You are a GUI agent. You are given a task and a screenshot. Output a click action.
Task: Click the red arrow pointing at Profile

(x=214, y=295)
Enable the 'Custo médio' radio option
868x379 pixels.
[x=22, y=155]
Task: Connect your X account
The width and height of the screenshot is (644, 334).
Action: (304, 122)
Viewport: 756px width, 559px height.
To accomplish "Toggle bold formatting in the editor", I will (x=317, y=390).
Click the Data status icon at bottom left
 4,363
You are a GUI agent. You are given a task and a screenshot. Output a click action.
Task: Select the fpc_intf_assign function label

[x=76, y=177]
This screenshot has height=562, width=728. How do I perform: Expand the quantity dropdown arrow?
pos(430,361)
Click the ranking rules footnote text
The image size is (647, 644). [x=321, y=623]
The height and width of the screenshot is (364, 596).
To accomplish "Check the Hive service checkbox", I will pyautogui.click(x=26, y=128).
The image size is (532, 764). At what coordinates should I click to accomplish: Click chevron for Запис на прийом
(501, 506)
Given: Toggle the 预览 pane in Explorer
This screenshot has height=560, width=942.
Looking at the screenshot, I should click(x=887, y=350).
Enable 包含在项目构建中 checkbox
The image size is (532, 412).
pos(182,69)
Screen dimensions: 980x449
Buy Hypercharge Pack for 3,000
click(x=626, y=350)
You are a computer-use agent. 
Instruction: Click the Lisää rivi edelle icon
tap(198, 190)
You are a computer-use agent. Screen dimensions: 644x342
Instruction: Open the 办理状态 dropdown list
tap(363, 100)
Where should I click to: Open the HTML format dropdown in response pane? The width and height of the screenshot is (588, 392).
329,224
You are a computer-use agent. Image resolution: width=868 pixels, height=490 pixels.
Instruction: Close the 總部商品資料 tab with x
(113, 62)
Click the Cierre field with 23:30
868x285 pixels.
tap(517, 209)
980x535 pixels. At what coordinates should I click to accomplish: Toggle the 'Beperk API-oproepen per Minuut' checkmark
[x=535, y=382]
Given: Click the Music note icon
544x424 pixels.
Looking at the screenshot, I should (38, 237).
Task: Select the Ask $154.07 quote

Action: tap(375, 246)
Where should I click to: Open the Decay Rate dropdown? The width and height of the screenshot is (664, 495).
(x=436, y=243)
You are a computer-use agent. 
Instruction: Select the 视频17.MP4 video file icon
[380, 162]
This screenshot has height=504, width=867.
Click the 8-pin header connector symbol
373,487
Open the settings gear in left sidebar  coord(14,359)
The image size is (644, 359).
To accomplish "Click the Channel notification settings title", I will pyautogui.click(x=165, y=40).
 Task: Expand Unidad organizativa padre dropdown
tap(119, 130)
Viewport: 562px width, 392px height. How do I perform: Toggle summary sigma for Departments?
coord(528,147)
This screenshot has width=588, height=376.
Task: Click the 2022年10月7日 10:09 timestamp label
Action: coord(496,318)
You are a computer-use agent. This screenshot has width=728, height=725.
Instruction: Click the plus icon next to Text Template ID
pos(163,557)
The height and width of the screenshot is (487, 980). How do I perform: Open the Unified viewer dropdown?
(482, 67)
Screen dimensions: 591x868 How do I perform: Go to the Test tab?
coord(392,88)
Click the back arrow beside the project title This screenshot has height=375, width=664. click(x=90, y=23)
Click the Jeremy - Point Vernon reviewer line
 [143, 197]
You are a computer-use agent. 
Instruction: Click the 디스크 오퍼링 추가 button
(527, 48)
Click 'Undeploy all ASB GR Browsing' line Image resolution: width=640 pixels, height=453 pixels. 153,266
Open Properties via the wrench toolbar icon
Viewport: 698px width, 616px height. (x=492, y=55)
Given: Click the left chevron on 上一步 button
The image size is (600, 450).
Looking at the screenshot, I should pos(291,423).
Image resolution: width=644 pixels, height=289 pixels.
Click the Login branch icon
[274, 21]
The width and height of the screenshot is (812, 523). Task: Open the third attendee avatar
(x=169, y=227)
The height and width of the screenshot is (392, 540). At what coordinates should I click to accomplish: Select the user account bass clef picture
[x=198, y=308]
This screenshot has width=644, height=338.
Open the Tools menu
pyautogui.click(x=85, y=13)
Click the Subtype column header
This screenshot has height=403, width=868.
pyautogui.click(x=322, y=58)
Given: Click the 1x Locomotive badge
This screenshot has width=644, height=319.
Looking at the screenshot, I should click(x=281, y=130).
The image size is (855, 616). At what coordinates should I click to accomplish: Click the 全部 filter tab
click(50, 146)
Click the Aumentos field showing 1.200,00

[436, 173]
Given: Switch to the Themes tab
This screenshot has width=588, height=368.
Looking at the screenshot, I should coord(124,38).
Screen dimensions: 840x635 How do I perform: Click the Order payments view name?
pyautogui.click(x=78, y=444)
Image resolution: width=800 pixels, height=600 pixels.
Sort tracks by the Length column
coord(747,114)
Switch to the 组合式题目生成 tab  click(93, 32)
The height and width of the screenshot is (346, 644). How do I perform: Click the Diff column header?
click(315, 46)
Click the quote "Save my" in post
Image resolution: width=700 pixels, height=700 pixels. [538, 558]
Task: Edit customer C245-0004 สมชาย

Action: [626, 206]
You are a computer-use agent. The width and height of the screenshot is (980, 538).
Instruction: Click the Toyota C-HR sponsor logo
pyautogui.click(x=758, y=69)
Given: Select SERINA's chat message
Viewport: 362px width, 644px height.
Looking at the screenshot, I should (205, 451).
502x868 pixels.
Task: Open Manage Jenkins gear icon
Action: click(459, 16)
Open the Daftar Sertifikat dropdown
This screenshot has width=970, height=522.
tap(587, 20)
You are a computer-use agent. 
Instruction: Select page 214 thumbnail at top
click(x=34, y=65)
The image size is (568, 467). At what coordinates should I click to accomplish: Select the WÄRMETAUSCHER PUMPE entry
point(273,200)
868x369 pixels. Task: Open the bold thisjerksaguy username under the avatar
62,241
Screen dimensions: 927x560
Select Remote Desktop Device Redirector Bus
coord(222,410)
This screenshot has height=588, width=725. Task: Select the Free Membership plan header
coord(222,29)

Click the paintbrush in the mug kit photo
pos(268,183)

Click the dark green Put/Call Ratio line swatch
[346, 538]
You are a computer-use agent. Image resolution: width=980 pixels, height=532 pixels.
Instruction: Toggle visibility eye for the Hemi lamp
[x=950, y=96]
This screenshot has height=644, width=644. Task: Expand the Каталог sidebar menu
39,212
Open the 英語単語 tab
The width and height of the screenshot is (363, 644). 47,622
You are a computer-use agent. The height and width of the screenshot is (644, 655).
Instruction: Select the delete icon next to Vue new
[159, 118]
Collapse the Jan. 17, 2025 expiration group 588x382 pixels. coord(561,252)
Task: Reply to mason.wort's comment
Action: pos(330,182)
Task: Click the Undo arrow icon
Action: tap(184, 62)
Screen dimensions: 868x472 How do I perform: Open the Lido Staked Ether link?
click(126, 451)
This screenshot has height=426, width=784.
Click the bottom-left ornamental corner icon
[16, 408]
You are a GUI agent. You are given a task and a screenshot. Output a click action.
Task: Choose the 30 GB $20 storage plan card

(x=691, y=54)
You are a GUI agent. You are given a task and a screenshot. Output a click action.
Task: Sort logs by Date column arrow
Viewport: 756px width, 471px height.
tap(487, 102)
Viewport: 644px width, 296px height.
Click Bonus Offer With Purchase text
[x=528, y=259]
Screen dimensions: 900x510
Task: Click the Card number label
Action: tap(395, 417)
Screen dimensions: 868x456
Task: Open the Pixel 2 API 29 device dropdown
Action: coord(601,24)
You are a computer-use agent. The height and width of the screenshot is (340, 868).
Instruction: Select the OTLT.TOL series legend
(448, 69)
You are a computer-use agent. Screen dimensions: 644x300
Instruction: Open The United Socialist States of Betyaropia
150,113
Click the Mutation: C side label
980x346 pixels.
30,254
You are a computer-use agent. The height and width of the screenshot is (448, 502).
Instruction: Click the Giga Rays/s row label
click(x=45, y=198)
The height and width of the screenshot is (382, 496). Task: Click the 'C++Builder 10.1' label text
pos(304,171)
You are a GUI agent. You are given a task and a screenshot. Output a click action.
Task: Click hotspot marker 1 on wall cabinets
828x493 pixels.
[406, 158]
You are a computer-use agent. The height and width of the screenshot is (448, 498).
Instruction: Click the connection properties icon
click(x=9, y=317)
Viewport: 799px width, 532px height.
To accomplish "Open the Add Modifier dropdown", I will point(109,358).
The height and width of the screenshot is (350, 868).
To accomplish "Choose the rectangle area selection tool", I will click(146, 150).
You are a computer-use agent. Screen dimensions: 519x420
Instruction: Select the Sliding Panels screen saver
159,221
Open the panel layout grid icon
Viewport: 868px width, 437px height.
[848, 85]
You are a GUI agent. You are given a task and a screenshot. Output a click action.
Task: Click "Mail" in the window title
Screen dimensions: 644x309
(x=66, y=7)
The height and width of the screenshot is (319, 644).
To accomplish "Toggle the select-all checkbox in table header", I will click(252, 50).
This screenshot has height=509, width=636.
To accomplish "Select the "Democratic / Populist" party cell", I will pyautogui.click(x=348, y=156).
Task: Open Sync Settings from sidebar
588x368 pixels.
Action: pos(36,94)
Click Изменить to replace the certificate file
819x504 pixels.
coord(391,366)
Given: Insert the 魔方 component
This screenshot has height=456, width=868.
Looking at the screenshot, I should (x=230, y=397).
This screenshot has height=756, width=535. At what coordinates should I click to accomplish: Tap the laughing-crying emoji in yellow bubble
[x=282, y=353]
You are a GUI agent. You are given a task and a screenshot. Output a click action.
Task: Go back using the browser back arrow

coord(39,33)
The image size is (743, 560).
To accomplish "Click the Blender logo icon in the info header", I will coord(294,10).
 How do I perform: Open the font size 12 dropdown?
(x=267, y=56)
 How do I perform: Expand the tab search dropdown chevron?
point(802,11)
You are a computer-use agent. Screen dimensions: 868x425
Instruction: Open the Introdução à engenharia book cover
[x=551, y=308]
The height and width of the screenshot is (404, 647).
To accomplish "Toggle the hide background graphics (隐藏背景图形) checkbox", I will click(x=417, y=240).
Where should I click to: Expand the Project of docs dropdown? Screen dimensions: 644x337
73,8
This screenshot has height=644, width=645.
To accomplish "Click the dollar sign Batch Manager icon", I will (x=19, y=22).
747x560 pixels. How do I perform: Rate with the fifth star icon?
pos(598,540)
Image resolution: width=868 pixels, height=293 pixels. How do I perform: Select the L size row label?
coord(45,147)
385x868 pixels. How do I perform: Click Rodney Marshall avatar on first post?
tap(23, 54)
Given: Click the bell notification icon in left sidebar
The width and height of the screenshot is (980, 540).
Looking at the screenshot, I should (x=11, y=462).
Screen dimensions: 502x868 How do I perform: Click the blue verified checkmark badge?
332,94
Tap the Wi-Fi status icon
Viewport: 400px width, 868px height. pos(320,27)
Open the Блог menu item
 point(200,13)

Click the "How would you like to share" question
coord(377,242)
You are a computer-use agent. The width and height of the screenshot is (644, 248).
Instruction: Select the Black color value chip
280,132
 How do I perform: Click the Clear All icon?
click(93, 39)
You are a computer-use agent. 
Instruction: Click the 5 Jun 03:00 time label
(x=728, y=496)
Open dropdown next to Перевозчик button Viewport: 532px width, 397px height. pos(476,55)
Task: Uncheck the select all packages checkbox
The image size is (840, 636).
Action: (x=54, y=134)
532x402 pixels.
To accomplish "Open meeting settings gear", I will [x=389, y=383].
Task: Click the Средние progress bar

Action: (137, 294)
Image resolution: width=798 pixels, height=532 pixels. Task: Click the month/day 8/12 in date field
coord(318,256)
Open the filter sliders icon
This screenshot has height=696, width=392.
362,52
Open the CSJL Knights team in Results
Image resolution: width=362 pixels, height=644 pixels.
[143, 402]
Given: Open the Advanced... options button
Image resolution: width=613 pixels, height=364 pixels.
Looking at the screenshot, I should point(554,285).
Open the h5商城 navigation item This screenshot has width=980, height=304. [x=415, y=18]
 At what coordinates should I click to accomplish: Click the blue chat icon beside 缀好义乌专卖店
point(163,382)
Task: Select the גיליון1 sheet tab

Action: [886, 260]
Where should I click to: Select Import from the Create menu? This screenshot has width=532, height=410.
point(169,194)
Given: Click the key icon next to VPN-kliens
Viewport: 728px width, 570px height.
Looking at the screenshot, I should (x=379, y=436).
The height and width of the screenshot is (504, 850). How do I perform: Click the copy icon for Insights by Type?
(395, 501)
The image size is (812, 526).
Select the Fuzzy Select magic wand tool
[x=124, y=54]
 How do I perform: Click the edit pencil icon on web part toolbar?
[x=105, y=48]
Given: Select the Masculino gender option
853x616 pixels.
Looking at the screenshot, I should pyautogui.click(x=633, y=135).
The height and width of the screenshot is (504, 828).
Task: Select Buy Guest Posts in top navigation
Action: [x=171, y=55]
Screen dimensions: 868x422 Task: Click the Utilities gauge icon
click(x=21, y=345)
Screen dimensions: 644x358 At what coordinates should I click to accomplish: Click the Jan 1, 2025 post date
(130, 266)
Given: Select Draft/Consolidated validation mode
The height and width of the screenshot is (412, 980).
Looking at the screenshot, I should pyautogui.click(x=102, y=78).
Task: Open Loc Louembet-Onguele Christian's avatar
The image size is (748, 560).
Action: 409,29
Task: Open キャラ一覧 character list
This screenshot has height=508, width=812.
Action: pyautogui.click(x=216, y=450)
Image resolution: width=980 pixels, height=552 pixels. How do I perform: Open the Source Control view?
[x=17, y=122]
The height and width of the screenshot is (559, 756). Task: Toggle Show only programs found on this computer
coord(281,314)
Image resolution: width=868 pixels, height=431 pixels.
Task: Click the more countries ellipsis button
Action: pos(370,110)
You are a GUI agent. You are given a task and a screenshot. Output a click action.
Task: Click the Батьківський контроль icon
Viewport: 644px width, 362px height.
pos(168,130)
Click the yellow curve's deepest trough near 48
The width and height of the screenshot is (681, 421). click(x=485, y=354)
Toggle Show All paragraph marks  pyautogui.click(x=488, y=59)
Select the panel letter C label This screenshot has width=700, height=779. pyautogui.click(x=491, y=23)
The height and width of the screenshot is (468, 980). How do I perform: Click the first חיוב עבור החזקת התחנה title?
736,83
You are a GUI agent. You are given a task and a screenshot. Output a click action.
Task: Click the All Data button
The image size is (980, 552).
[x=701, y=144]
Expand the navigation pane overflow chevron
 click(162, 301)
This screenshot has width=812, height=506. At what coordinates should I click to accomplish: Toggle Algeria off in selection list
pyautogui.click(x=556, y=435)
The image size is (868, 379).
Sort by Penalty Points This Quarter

TASK TO CARRY OUT: Write only the number of lines in the entries that contain the word "will".

RESPONSE: 11